Former Bronco Zack's county record still stands after 20 years

Staff Photo: Jason Braverman Brookwood grad Justin Zack high jumped 7-feet in 1992 to set a county record and the mark still stands 20 years later.

Staff Photo: Jason Braverman Brookwood grad Justin Zack high jumped 7-feet in 1992 to set a county record and the mark still stands 20 years later.

Justin Zack's first attempt to high jump 7 feet didn't go too well.

The former Brookwood track and field standout went under the bar instead of over it.

Zack brushed himself off and tried the attempt one more time. He cleared 7 feet at the boys track and field state meet in Jefferson back in 1992. The mark set a Gwinnett County record and 20 years later the record still stands.

"You never think as an 18-year-old something like that will stand that long," said Zack, 38, who works as a project manager at Turner Broadcasting.

The irony of the county record is Zack didn't win a state championship with that jump. Valdosta's Ernest Lowe cleared 7 feet on fewer attempts to win the state title that year.

"Normally, a 7-foot jump would get you first in the state," former Brookwood coach Jerry Arnold said.

Gwinnett has produced several standout high jumpers since Zack. Shiloh's Drew Brunson won state in 2003, Berkmar's Jerry Gross won in 2007 and Providence's Daniel Averso and Brookwood's Terence Davis won as well in 2006 by clearing 6-8. Averso cleared 6-10 earlier in the season. Norcross' Malcolm Davis won state by clearing 6-10 last year and Brookwood's Bilal Abdullah cleared 6-10 at the state meet this year to place second.

Despite the success at the state meet, they've never threatened Zack's county record.

"Somebody is bound to break it," Zack said. "I would like for it to stand for another 20 years to show my grandkids. Someone is bound to come along."

Zack's record is third-oldest in the county track record books and the oldest in the field events.

Only South Gwinnett's Alex Jumpeter in the 110 hurdles in 1985 and South's Dan Jumpeter's time in the 400 in 1987 have stood longer.

"That's one of the few records still around and he holds it," Arnold said. "It's hard to get. No one has come close since those 6-10 guys."

Zack didn't discover his high jumping ability until middle school when he won a field day event.
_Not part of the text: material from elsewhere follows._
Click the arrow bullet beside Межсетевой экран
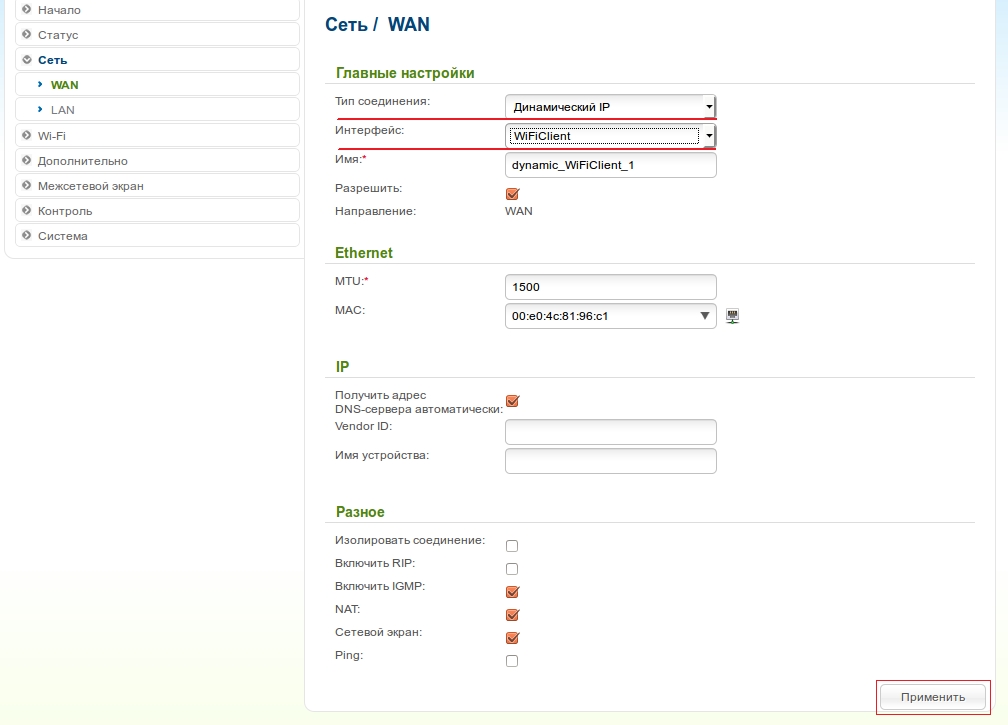(26, 185)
He entered high school clearing in the low 6-foot range. Zack moved to Seattle for part of his sophomore and junior year. He placed third there and returned to Georgia for a dismal junior season.

Zack was also a forward/center for legendary coach Eddie Martin's basketball team. All of the jumping and bounding helped Zack in his training.
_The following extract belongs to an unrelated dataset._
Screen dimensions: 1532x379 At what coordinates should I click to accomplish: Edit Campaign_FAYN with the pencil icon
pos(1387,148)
It paid off his senior year. Zack had a personal record of 6-8 going into the state meet. Once he cleared that in Jefferson, he kept going up.

"To jump 6-10 and 7 feet, I PRed by four inches," Zack said. "I was thrilled with the jump. It just stinks to have lost on jumps."

A four-inch PR? That's pretty impressive, considering it was at 7 feet.

"I think being a competitor and in a big meet you step up your game and want to win," Zack said. "Ideally, you try to peak at that moment."

Lowe, who also won state in the long jump that year, beat Zack on fewer attempts at 7 feet to win the title.

"Of course I would have liked to have a state title," Zack said. "I don't regret it. I wish I had a won a state title."

Zack's county record earned him a track scholarship to Georgia Tech, but he never reached 7 foot again. His best jump in college was 6-8.

"From a college performance, it was disappointing," Zack said.

Zack lives in Dunwoody with his wife Erin Patterson, who is also a 1992 Brookwood grad. They have two daughters -- Finleigh, 10 and Isabella, 8, -- and a son Patterson, 4.

"I"m hoping my kids can have some leaping ability," Zack said.

Zack hasn't high jumped in more than 15 years since his college days at Tech. That may change soon, though. He's recently rekindled some old friendships with his Tech teammates. There is talk of joining Masters Track and Field and the All-American status for a 40-year-old in the high jump is 5-9 .

"I'd love to get that," Zack said.

It would be well below his all-time personal record, but Zack is still amazed at how he was able to clear 7 feet 20 years ago.

"It's hard to believe," Zach said. "I even wonder how I've been able to jump like that."